José Adán Silva [email protected]
Byron Jerez quizás nunca se imaginó que su lujosa mansión veraniega de Pochomil Viejo, conocida popularmente como “la terraza”, fuera a terminar invadida por miles de pobres sin techo y niños desnutridos corriendo descalzos por sus pasillos o nadando en su piscina de azulejos azules.
Y aunque esa escena no llega, para bien de Jerez, es una fantasía que muchos jóvenes nicaragüenses están deseando ver cumplida, según la más reciente encuesta de Cid Gallup, quien obtuvo ese hallazgo de carácter idealista de la juventud nacional, al preguntar “¿Qué se debe hacer con los bienes intervenidos al señor Byron Jerez, como por ejemplo ‘la terraza’?”.
El estudio de opinión ciudadana respecto a la gestión presidencial, reveló que la idea de realizar una donación de los bienes intervenidos a Jerez, a personas necesitadas, es más fuerte entre los adultos jóvenes (16 a 24 años) y aquellos con educación secundaria (59 por ciento).
La propiedad, levantada en un área de cuatro manzanas y media de extensión, está valorada en más de dos millones de dólares (un poco más de 30 millones de córdobas).
La casa es de dos plantas, con ocho habitaciones lujosamente acondicionadas, amplios corredores cubiertos de ventanales, llenos de hamacas, sofás, canapés y otros muebles finamente acabados.

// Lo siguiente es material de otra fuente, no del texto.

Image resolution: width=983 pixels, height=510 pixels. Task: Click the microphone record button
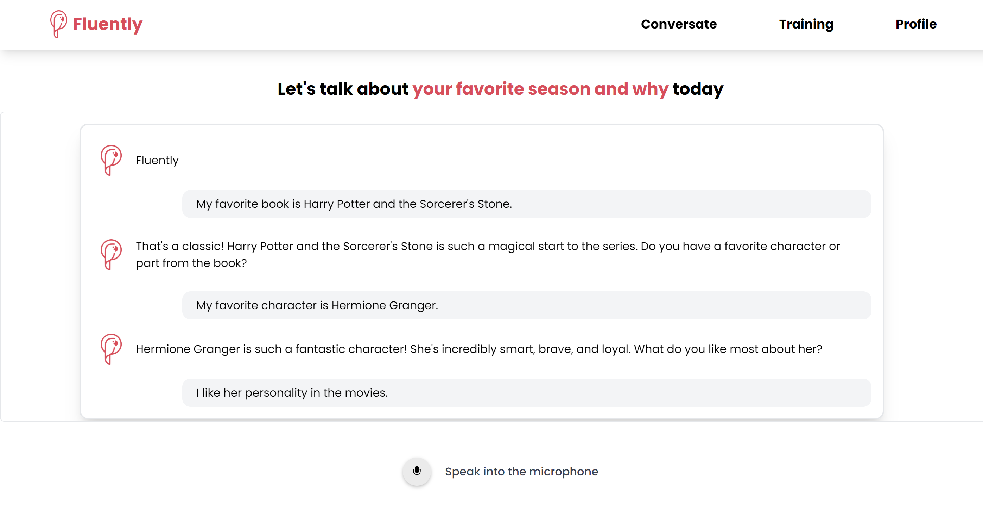click(417, 471)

Cuenta con una piscina en forma de pescado dividida en dos partes: el cuerpo es para adultos, la cola para los niños; un ranchón de dos plantas, amplios jardines y duchas al aire libre, garaje techado y una enorme terraza de 75 metros de largo y 15.50 de ancho, que se construyó con fondos destinados a obras sociales para los damnificados del huracán Mitch, el fenómeno que mató a más de 3,000 personas y destruyó el 50 por ciento de la red vial del país.
OTROS QUIEREN SUBASTARLA
Pero si la mayoría de los jóvenes quieren donarla a las personas más necesitadas (59 por ciento), un segundo grupo de encuestados opina por subastar la mansión (20 por ciento), lo cual según la encuesta, es citado con relativamente mayor frecuencia por habitantes de ciudades cabeceras y quienes tienen un nivel de escolaridad alto.
Un tercer grupo de encuestados (12 por ciento) opina que los bienes intervenidos deben ser usados por el Estado, y un nueve por ciento no sabe ni responde la pregunta.